The manifestation of myeloid sarcoma in the breast is rare. One study from Viadana et al. [2] revealed that out of 503 patients with leukemia on whom autopsies were performed; only 4 of the 235 AML patients had involvement of the breast [18]. Recently, Bubulac et al. [19] reported a 30-year-old female diagnosed with AML-M4 who achieved complete remission after chemotherapy and subsequently underwent allo-SCT for consolidation. After 5 months, the patient presented with right breast tumors resulting from AML relapse with breast MS. Another recent study [13] reported MS of the breast as a relapse of AML after stem-cell transplantation. In 2018, Cheng et al. [20] presented the case of a 46-year-old woman with a known history of AML who had bilateral breast masses with pain and itchiness. Pathology showed mononuclear cells, suggestive of breast leukemic infiltration. However, there were no similar case reports in 2020 and 2021 until now.

The clinical features of breast GS are nonspecific and may mimic primary breast cancer, and diagnosis is challenging for clinicians [7]. Breast MS usually presents as palpable, painful, or painless breast nodules involving one or both breasts. Moreover, imaging findings are also nonspecific. There are few descriptions of mammograms in the literature and no specific imaging findings have been outlined.

On ultrasound, breast MS manifest as homogeneous hypoechoic lesions that are hypervascularized on color Doppler scans cannot be easily distinguished from benign lesions. Generally, lesions are depicted as hypoechoic with microlobulations or spiculated margins. MRI is a valuable diagnostic tool, especially for patients with breast implants, dense glandular tissue, or pregnancy. In our case, the patient had a history of breast prosthesis implantation and was suitable for MRI examination. Generally, breast lesions show hypointensity on T1-weighted images and hyperintensity on T2-weighted images [21]. Antidiastole depends largely on the age of the patient and on their medical history. Based on physical examination and imaging, younger patients tend to present with benign breast masses, such as fibroadenomas and fibrocystic changes. Less common benign lesions include papilloma, hemangioma, and intramammary lymph nodes. More rarely, malignant lesions such as lymphoma and soft tissue sarcomas may be found, but those findings are even rarer than primary breast carcinoma in this age population [22]. In older women, the most important differential to consider remains primary breast carcinoma, especially multicentric breast carcinoma. Additionally, breast lymphoma and benign lesions must be considered [12].

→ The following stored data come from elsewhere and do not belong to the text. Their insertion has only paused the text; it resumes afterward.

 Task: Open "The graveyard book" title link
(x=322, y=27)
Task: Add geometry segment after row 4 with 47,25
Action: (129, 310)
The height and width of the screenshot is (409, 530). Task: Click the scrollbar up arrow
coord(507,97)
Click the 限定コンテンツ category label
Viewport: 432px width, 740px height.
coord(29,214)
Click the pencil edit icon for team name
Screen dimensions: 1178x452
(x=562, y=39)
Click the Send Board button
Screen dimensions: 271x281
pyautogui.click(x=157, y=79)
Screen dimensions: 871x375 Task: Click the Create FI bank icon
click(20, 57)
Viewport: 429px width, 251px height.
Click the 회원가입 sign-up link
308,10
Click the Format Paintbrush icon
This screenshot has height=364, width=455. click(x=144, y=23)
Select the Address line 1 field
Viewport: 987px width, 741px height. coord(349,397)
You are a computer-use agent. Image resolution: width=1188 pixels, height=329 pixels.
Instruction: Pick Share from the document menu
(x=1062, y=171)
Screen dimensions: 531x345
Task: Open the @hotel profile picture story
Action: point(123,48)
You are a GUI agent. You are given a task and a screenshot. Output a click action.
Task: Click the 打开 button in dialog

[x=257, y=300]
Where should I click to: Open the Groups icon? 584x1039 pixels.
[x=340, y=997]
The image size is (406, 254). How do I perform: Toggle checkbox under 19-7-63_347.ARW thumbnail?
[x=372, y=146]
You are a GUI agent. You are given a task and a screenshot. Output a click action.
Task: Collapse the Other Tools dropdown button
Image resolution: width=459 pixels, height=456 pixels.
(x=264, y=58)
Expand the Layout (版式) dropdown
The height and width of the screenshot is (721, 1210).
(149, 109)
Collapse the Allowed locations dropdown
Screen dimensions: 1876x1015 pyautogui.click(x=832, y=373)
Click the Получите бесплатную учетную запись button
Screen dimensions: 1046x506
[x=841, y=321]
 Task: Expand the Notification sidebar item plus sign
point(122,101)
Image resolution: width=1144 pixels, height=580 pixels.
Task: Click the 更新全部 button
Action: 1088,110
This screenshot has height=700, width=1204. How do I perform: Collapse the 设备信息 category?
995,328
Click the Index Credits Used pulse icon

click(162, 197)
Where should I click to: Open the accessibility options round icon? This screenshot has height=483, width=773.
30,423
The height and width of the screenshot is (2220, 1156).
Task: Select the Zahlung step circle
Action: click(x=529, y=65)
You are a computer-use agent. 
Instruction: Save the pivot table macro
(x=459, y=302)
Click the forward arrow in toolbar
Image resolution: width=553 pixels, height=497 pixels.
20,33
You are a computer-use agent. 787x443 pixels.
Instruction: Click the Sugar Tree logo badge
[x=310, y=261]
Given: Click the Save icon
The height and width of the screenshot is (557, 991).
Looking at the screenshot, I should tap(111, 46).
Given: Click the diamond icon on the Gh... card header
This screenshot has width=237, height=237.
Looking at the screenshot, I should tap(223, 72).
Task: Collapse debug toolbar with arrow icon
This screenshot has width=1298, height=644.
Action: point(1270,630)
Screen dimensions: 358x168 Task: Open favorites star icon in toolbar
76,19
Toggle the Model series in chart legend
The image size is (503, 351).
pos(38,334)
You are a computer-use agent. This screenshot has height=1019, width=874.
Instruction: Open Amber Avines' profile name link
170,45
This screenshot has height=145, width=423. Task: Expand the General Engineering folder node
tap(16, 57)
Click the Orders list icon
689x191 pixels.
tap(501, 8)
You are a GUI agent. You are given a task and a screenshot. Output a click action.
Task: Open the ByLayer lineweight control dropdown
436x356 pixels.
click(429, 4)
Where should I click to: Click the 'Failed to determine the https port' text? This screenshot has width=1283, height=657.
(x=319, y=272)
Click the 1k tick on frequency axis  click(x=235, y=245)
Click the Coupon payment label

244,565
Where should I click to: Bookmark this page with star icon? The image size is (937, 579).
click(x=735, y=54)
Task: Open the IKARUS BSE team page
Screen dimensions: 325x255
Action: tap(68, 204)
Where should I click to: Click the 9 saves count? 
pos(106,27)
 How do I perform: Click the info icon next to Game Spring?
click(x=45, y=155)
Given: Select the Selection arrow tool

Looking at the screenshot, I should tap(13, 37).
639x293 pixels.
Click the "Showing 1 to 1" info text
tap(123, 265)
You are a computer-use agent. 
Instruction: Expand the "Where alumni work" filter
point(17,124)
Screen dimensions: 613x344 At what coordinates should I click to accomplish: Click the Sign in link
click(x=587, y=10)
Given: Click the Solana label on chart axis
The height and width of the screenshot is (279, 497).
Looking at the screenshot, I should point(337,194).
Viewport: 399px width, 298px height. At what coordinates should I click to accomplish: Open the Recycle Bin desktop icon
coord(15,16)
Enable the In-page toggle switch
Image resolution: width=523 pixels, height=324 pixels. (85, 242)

In recent decades, the number of women undergoing breast augmentation has increased. Whether there is relation between breast implants and cancer, it remains unclear. Noels et al. [23] performed a meta-analysis of cohort studies including seventeen studies representing 7 cohorts. They found that women who have undergone cosmetic breast implantation do not have an increased risk of breast cancer. In one review [24], it showed that breast implants are not associated with an increased risk of breast cancer incidence or death. Brinton et al. [25] also suggested that there is no convincing evidence that breast implants alter the risk of nonbreast malignancies. It is worth noting that cosmetic breast augmentation adversely affects the survival of women who are subsequently diagnosed as having breast cancer [26]. Therefore, women who have undergone cosmetic breast implantation do not have an increased risk of breast cancer; however, it affects the survival of who are subsequently diagnosed as breast cancer.

If a patient presents at the breast clinic with a breast tumor as the chief complaint, it is necessary for the specialist to have a low suspicion index by careful inquiry of the patient’s medical history. Combining information from the patient’s medical history with a tumor biopsy is critical for obtaining the correct diagnosis of the disease. IHC staining, including for myeloid antibodies (CD34, MPO, CD117, and CD33), are essential for an accurate diagnosis of breast MS.